また、97年の特集記事についても、次のように断じている。
現時点から評価すれば、1997年特集が、その時点での慰安婦問題を総括してその後の議論の土台とする、という意図のもとに作成されたのであれば、吉田証言に依拠して、徴募の場面において日本軍などが物理的な強制力により直接強制連行をしたといういわゆる「狭義の強制性」があったことを前提に作成された記事について、訂正又は取消しをすべきであった。さらに、必要な謝罪もされるべきであった。1997年特集において、訂正・取消しをせず、謝罪もしなかったことは、致命的な誤りであった。

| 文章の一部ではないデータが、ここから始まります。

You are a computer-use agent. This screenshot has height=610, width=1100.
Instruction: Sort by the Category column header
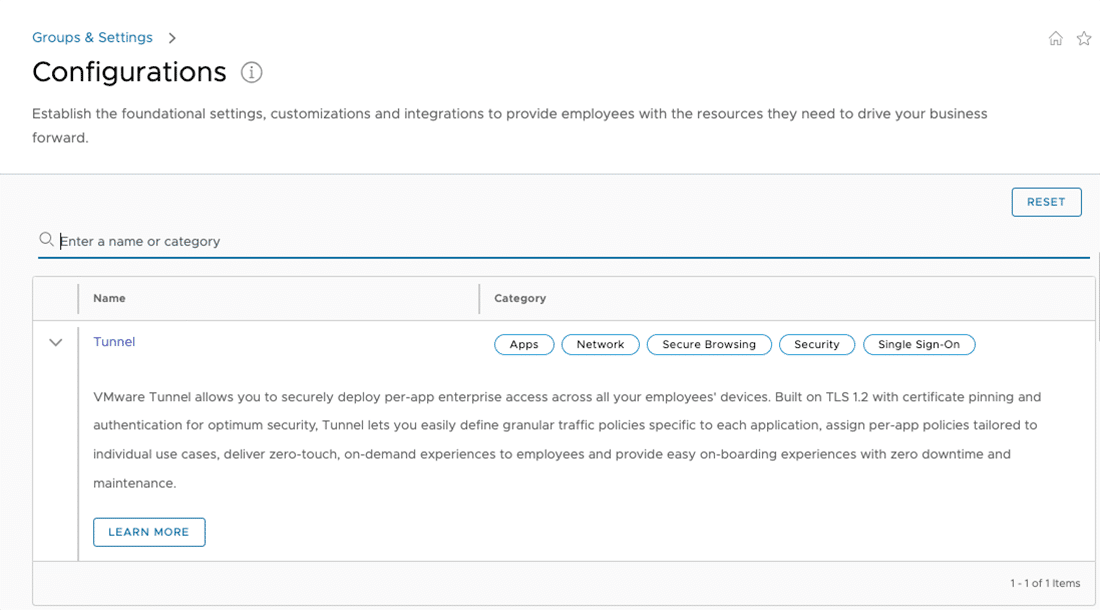point(520,298)
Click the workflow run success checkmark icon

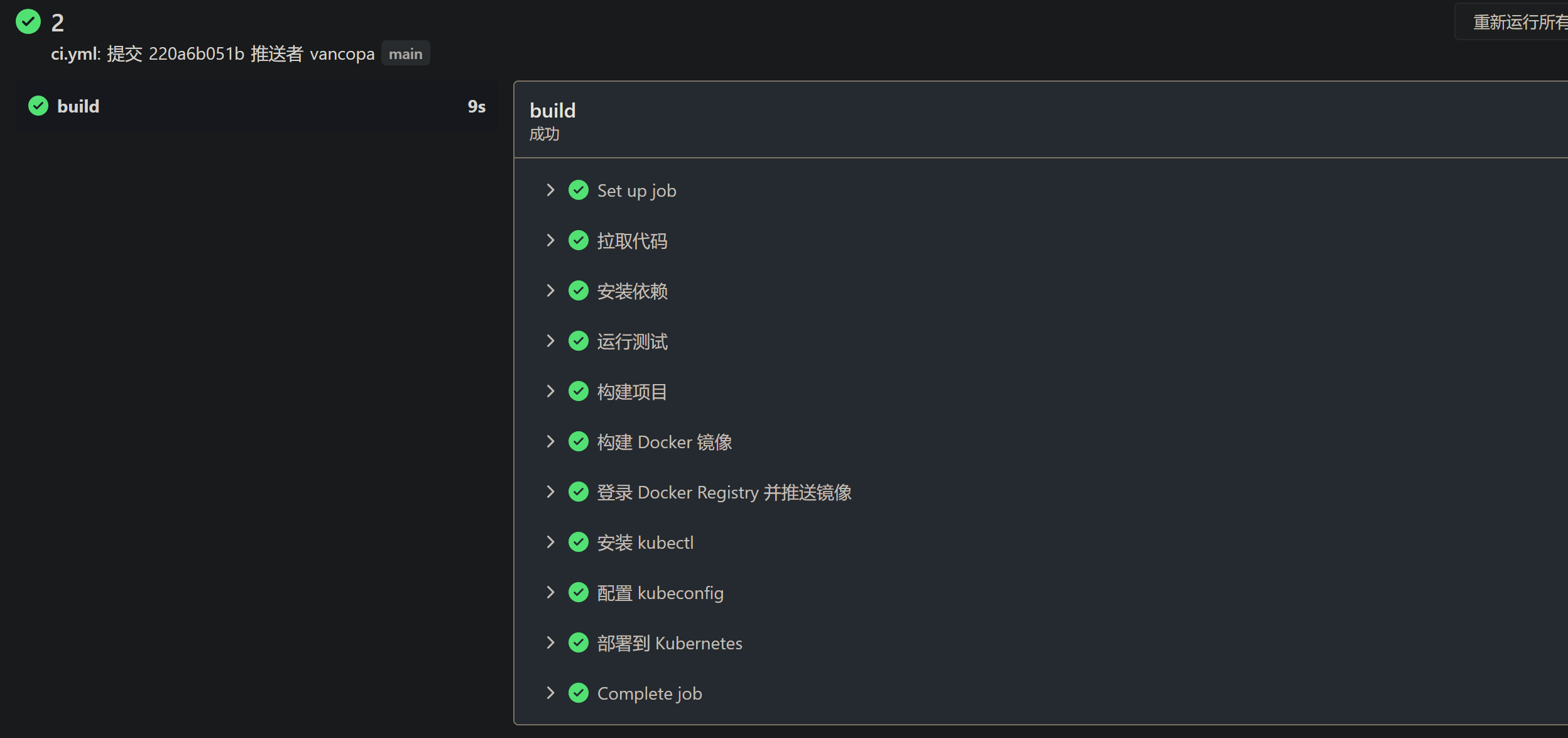pyautogui.click(x=28, y=21)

80年代以降、92年に吉田証言に対する信ぴょう性に疑問が呈されるまで、前記のような意味での「狭義の強制性」を大々的に、かつ率先して報道してきたのは、他ならぬ朝日新聞である。1997年の特集紙面が、「狭義の強制性」を大々的に報じてきたことについて認めることなく、「強制性」について「狭義の強制性」に限定する考え方を他人事のように批判し、河野談話に依拠して「広義の強制性」の存在を強調する論調は、 のちの批判にもあるとおり、「議論のすりかえ」である。
また、第三者委員会は、今年8月の検証記事についても次のように述べている。
吉田証言の取消しなど、過去の記事の誤りを認め謝罪することによって読者の信頼を失い支持を得られなくなることをおそれ、謝罪をしなかったのは、反対世論や朝日新聞に対する他紙の論調を意識する余り、これのみを相手とし、報道機関としての役割や一般読者に向かい合うという視点を欠いたもので、新聞のとるべきものではない。

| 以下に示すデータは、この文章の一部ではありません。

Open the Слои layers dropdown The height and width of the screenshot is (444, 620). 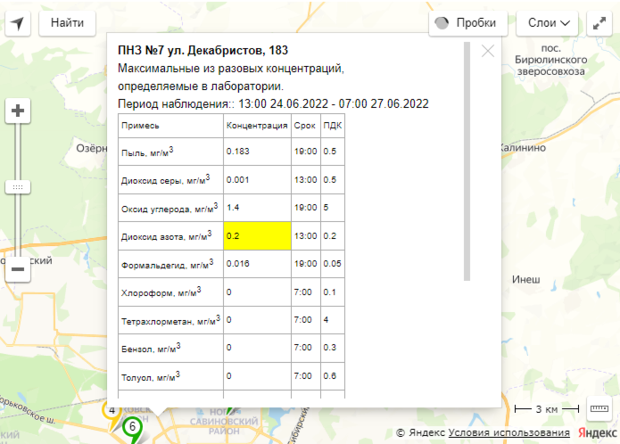(x=549, y=22)
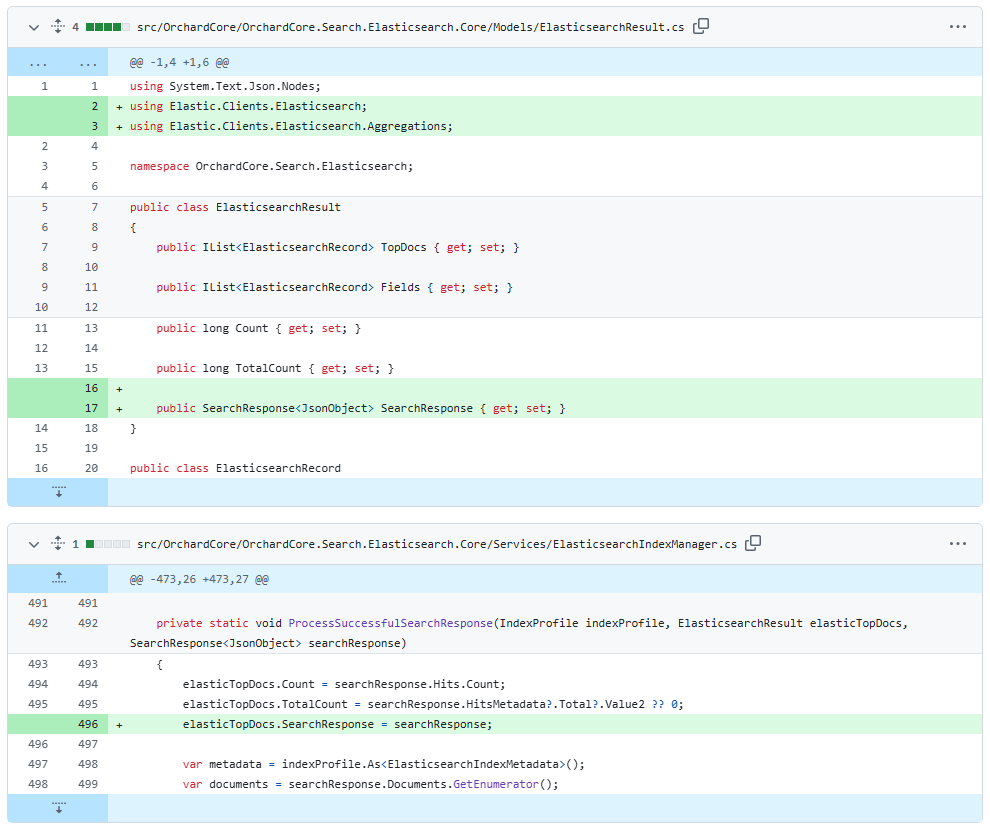
Task: Expand down below line 499 in ElasticsearchIndexManager.cs
Action: [x=58, y=808]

また、「読者の疑問に答える」として掲げられた事項に対する回答も、個別の事実認定について誤りがあるとは言えないものの、慰安婦に対する賠償問題に関して朝日新聞がどのような立場で臨みその中で朝日新聞自身の主張方針に合致するよう記事の方 向付けを行ってきたのではないかとの指摘に対しては、明確に答えていない。

特に、吉田証言については、関連記事を全て取り消すという重大な決断をしたのであるから、取消し時期が初報から約32年を経た2014年となった理由を検証するとともに、そのことに対する朝日新聞の見解を示すことが読者に対する誠実な態度で あった。 総じて、この検証記事は、朝日新聞の自己弁護の姿勢が目立ち、謙虚な反省の態度 も示されず、何を言わんとするのか分かりにくいものとなったというべきである。
と、このように、吉田証言の取消しに対する朝日の態度は「新聞のとるべきものではない」と痛烈に批判している。

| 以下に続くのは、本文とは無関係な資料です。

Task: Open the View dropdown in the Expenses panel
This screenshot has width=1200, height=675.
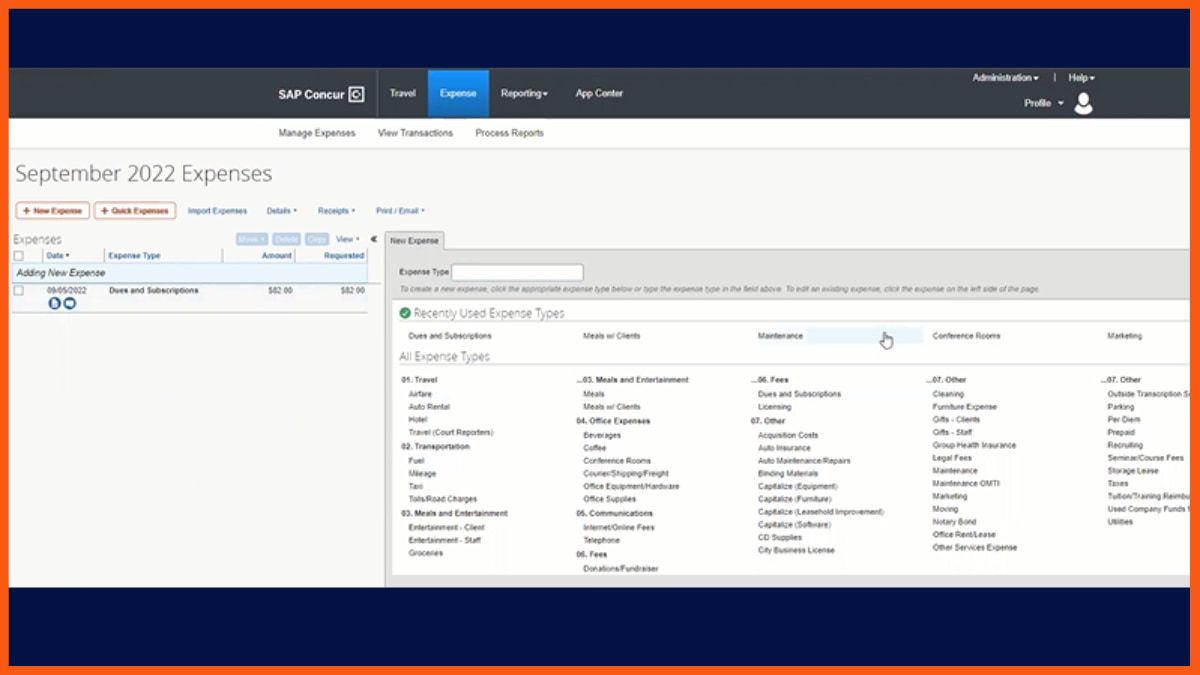Action: pyautogui.click(x=347, y=239)
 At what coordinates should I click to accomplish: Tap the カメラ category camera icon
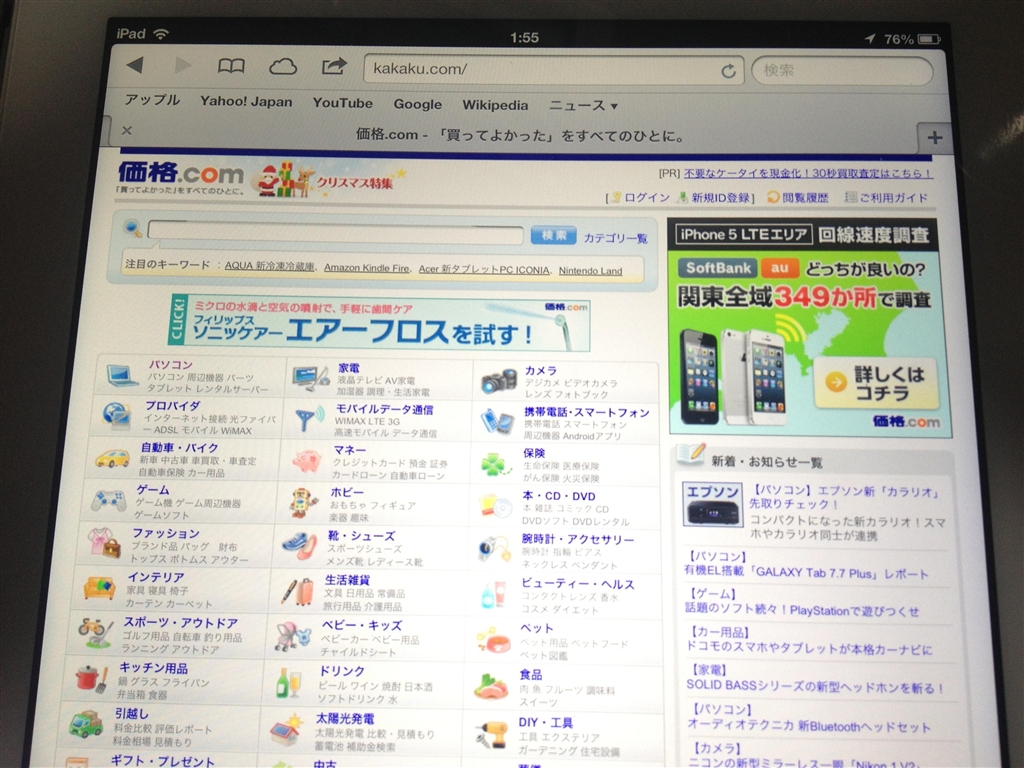click(x=498, y=381)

総じて、第三者委員会の報告は、朝日のが「社を守る」という大義によって、さまざまな編集現場の決定が覆されたことを指摘するもので、朝日上層部の責任が極めて重いことを示唆している。

そして、誤報が国際社会に与えた影響については、4委員の報告を併記するに留め、「影響は限定的だった」「韓国における過激な批判に弾みをつけ、過激化させた」などの意見を掲載しているのだけれど、その内、 岡本行夫氏、北岡伸一氏、波多野澄雄氏の3委員が、国際社会に影響を与えたのは吉田証言ではないと指摘していることは注目していいかもしれない。次に該当部分を引用する。
・岡本委員、北岡委員

…日本軍が、直接、集団的、暴力的、計画的に多くの女性を拉致し、暴行を加え、強制的に従軍慰安婦にした、というイメージが相当に定着している。このイメージの定着に、吉田証言が大きな役割を果たしたとは言えないだろうし、朝日新聞がこうしたイメージの形成に大きな影響を及ぼした証拠も決定的ではない。

しかし、韓国における慰安婦問題に対する過激な言説を、朝日新聞その他の日本メディアはいわばエンドース(裏書き)してきた。その中で指導的な位置にあったのが朝日新聞である。それは、韓国における過激な慰安婦問題批判に弾みをつけ、さらに過激化させた。

第三国からみれば、韓国におけるメディアが日本を批判し、日本の有力メディアがそれと同調していれば、日本が間違っていると思うのも無理はない。朝日新聞が慰安婦問題の誇張されたイメージ形成に力を持ったと考えるのは、その意味においてである。 海外が慰安婦問題について持っている誤ったイメージに対しては当然に反論すべきではある。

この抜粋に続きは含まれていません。